(SOURCE EXTRACT begins)
Hotel in Bristol, England

The Palace Hotel (also known as "The Gin Palace") is a historic pub in Bristol, England. A grade II listed building, it is part of the Old Market Conservation area. Its exterior ornamentation includes two hermai in the Assyrian-style.

==History==
The Palace Hotel was built in 1869 for the wine and spirits merchant John Sharp. At that time it was thought that a new Great Western Railway main station was going to be established nearby. For that reason it was to be called the 'Railway Hotel', but Isambard Kingdom Brunel's Temple Meads station was built half a mile south, so trade was less than expected. A smaller Midland Railway terminus station, Bristol St Philip's, opened nearby but was closed in 1953 and subsequently demolished.
(SOURCE EXTRACT ends)
_TASK GOAL_:
Reproduce the stretch of the Palace Hotel text from "The Palace Hotel (also" through "in the Assyrian-style.".
(DATA SUPPLIED begins)
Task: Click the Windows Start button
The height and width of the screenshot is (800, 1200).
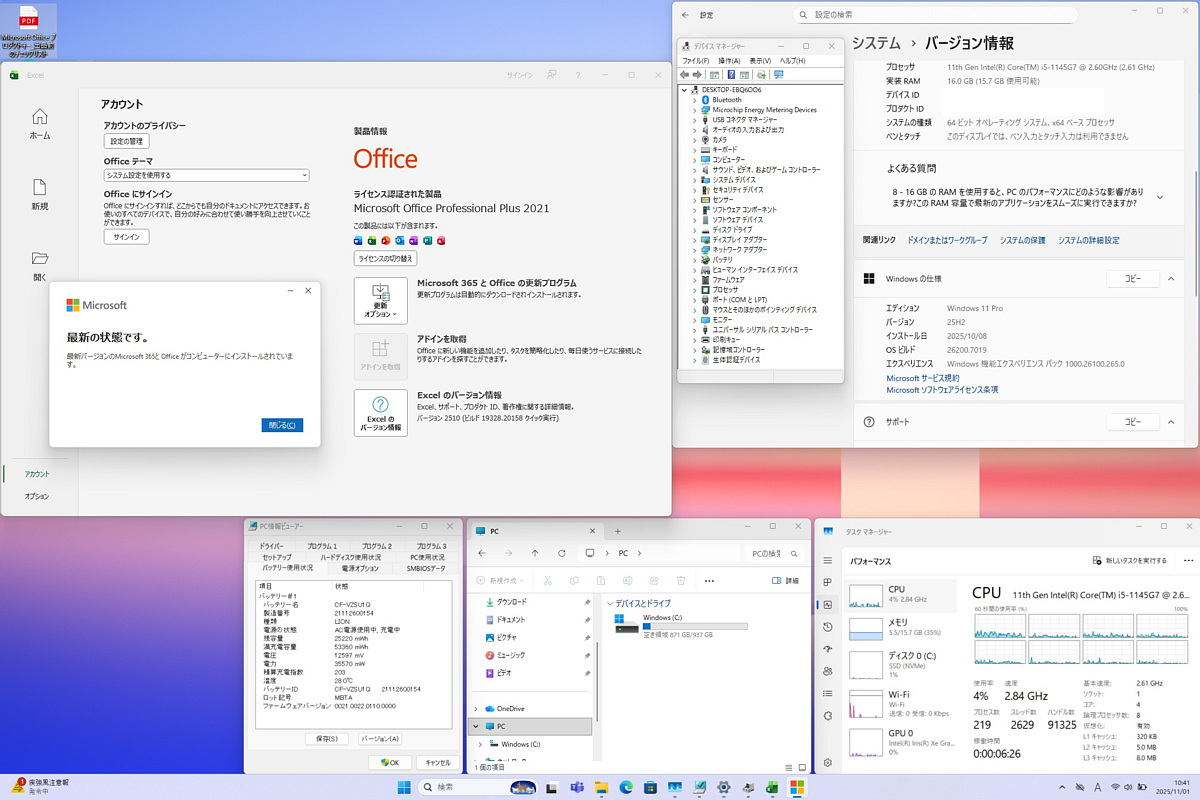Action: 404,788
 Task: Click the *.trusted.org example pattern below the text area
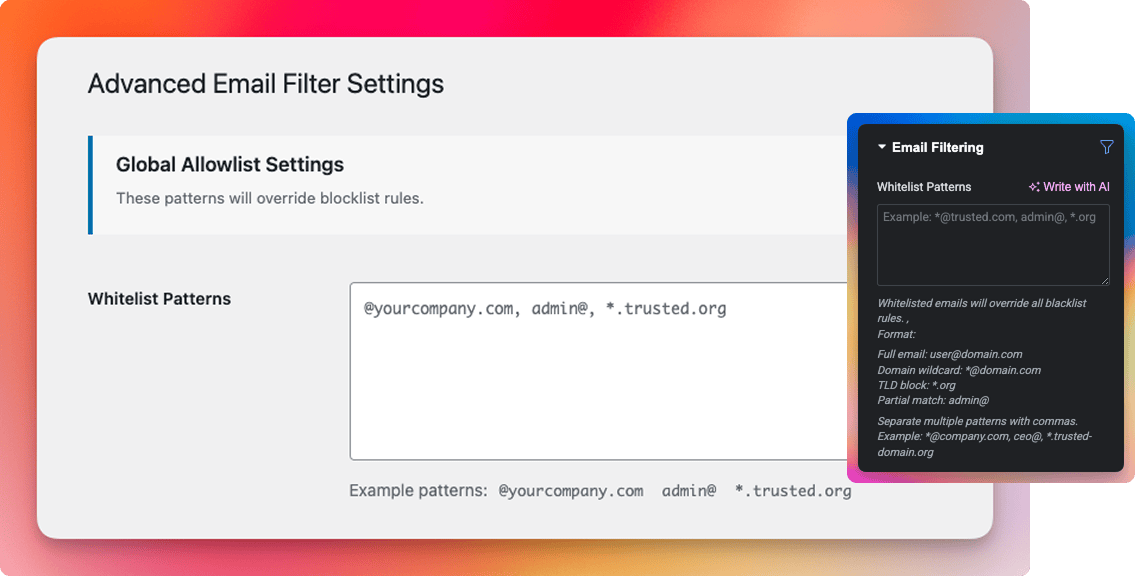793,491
(DATA SUPPLIED ends)
(DATA SUPPLIED begins)
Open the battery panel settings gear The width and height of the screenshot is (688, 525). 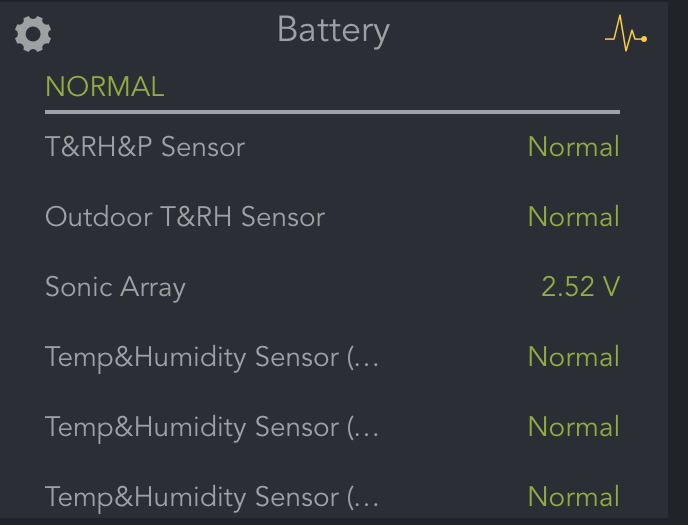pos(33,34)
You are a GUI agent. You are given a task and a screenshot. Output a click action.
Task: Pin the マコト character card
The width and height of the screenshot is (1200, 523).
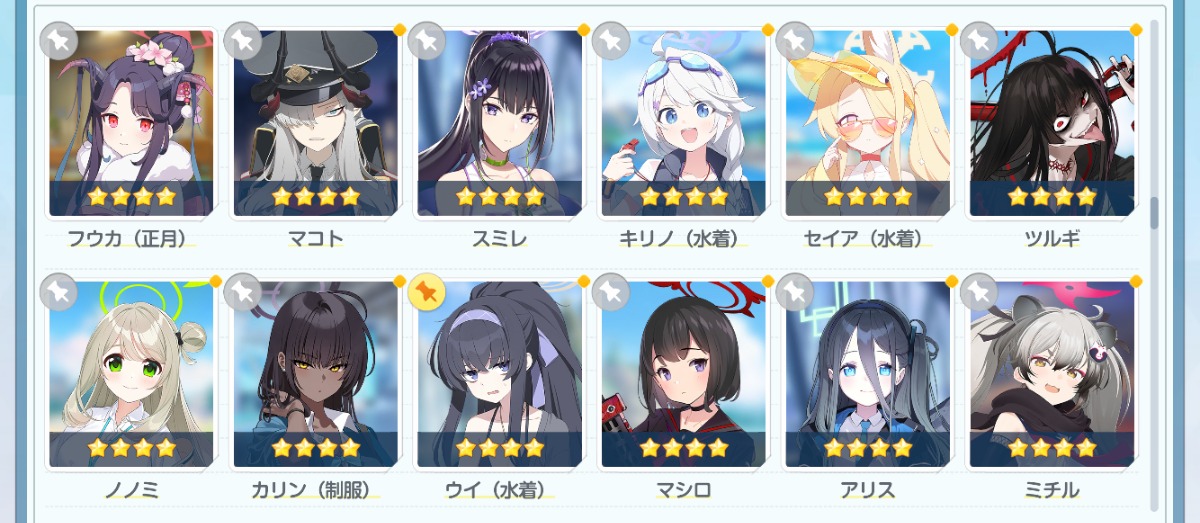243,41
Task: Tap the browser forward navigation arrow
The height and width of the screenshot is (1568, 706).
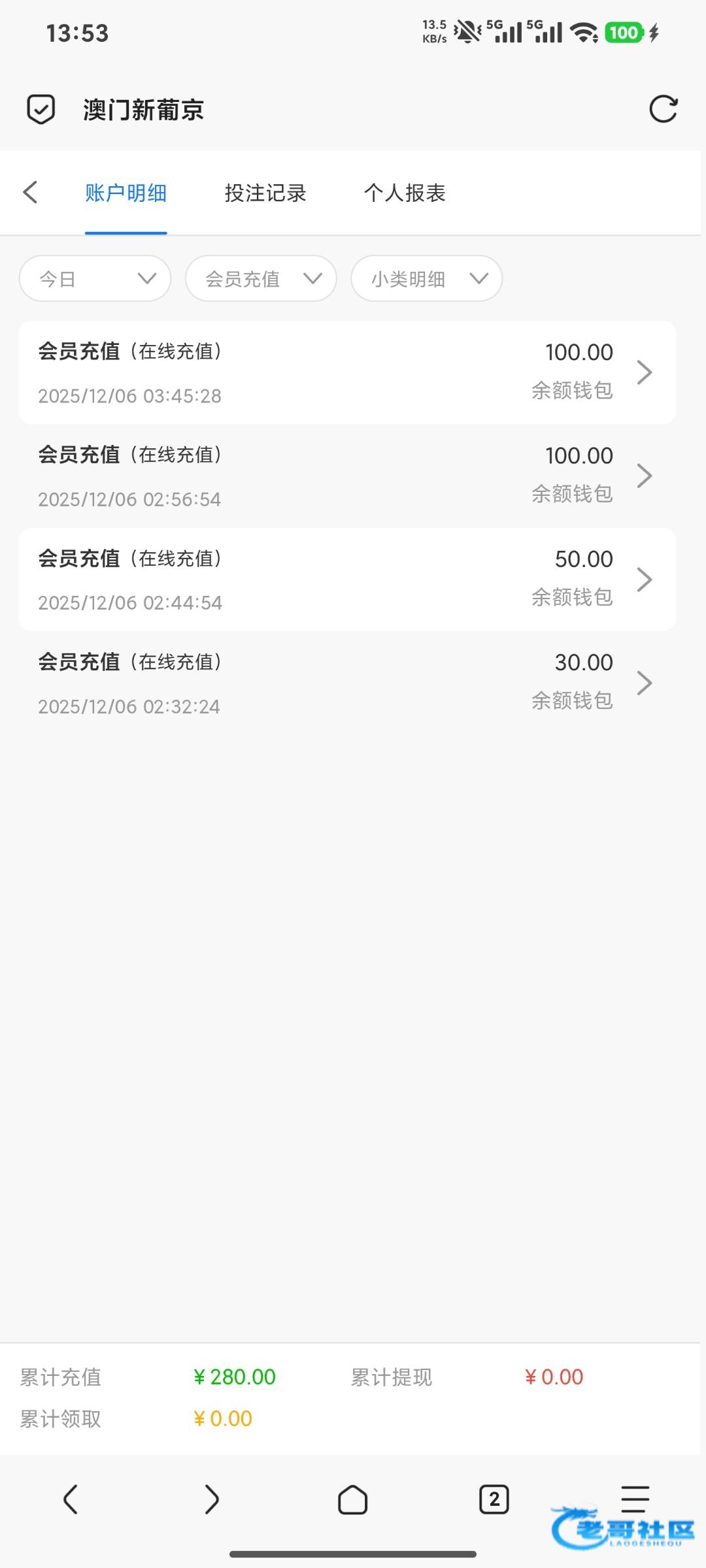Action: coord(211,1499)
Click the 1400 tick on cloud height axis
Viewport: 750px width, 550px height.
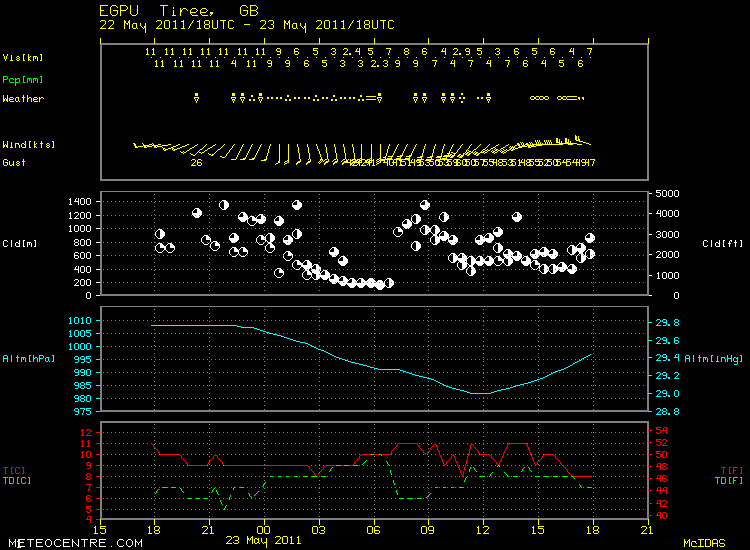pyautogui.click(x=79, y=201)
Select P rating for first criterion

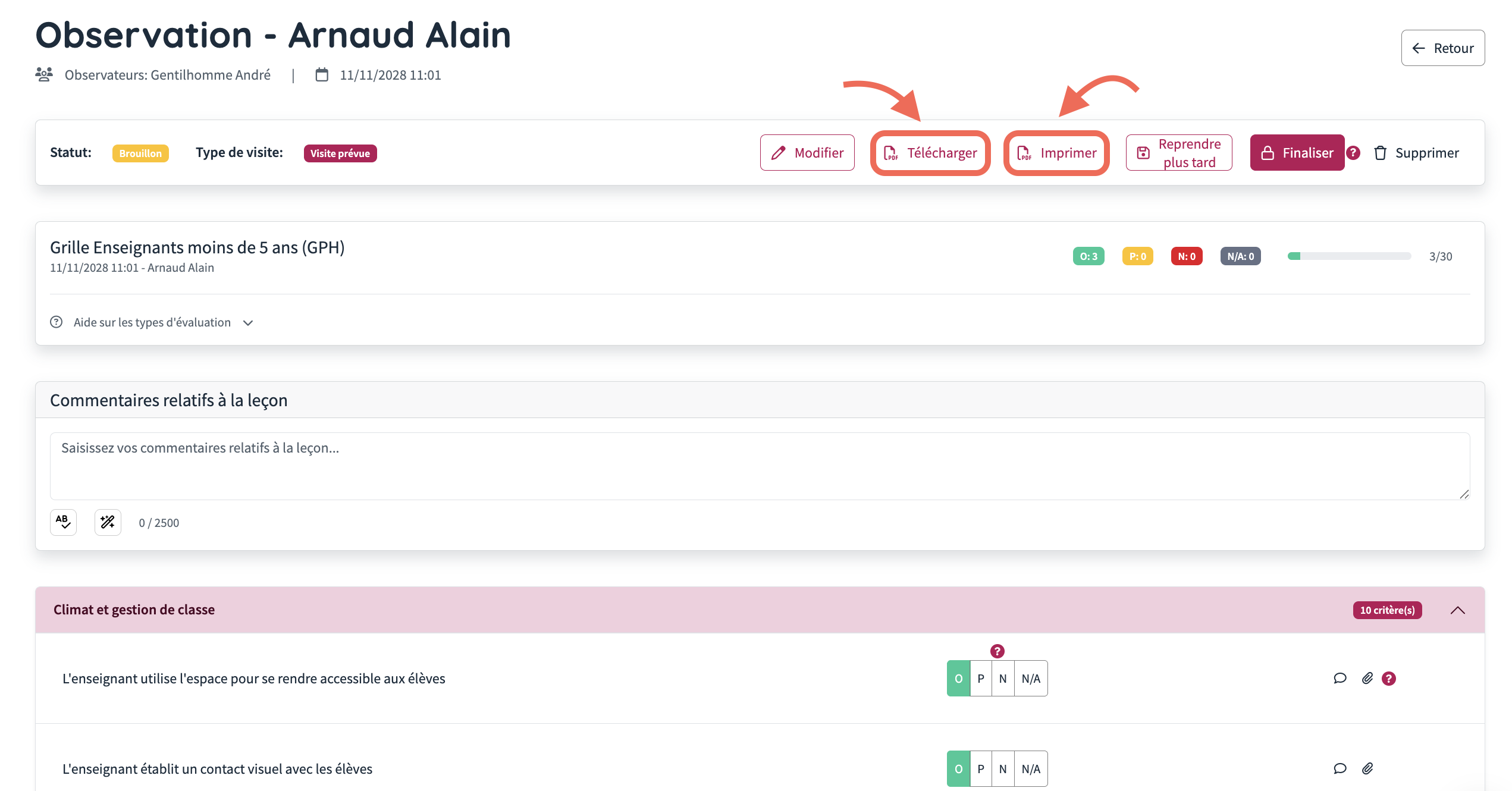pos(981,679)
(DATA SUPPLIED ends)
_RESPONSE TO THIS TASK_:
The Palace Hotel (also known as "The Gin Palace") is a historic pub in Bristol, England. A grade II listed building, it is part of the Old Market Conservation area. Its exterior ornamentation includes two hermai in the Assyrian-style.